((

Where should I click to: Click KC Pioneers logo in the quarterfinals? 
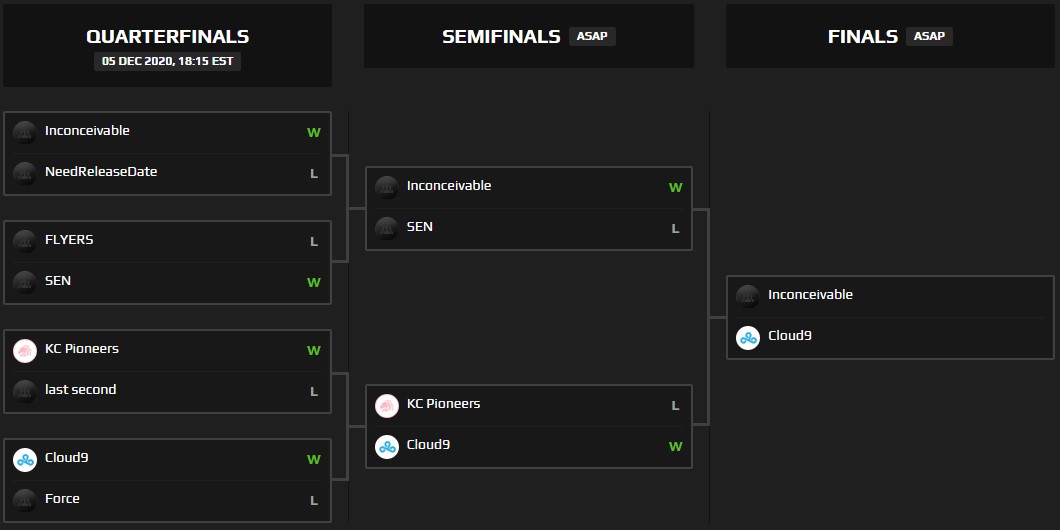coord(25,351)
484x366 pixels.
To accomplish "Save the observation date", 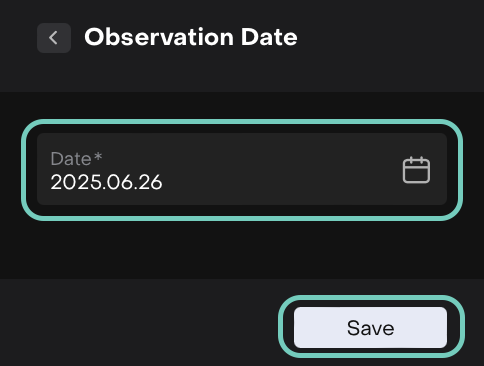I will point(370,328).
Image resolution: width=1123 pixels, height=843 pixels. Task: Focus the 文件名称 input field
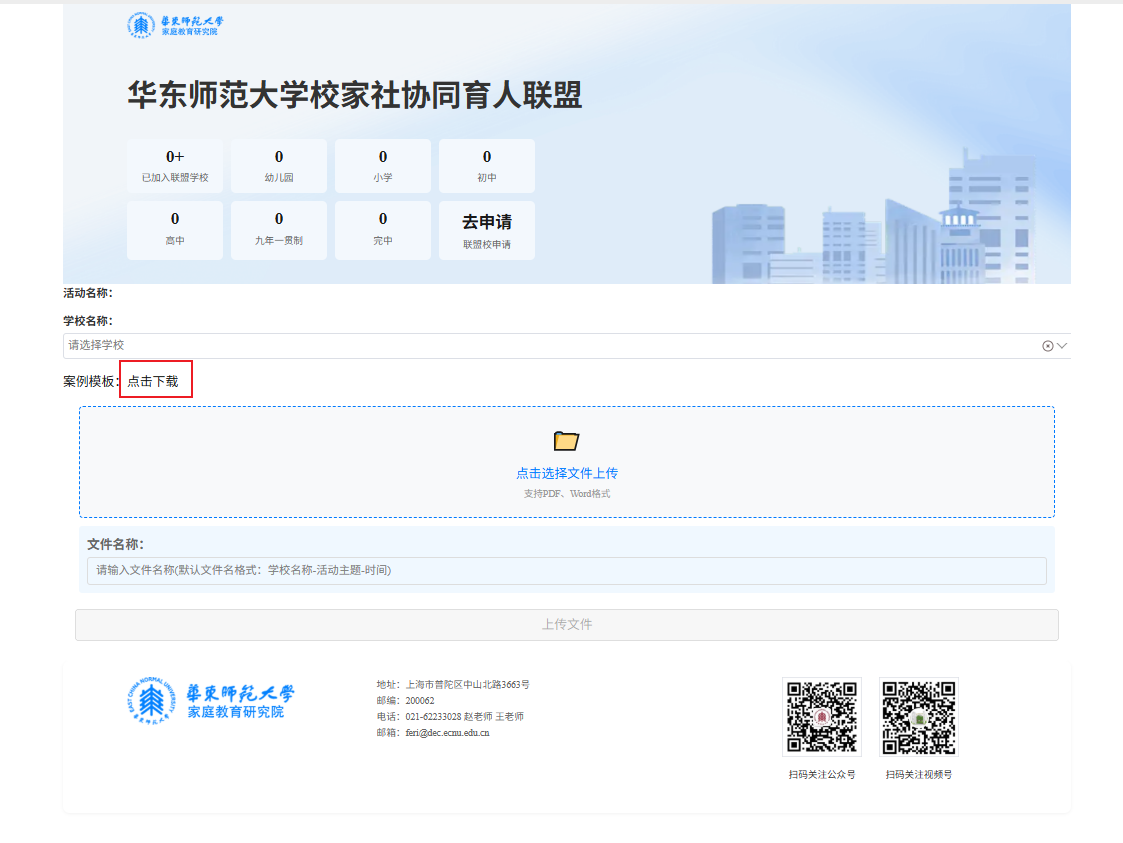[x=566, y=571]
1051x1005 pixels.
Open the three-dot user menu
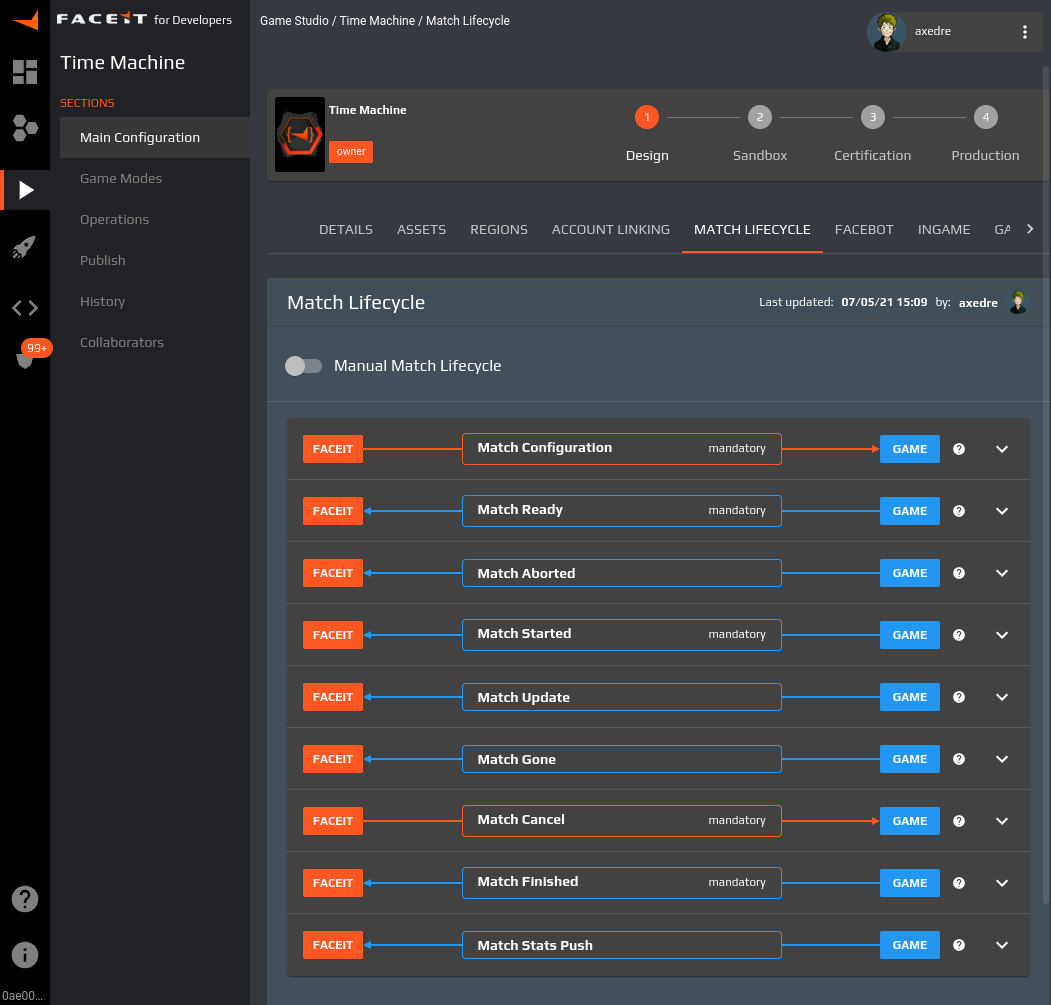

))

* **Task to complete**:
No pictures should appear in the copy; write out exactly the lines from the one containing "Image resolution: width=1123" through the end of the material.

* **Output for this task**:
Image resolution: width=1123 pixels, height=843 pixels. Task: Focus the 文件名称 input field
[x=566, y=571]
1051x1005 pixels.
Open the three-dot user menu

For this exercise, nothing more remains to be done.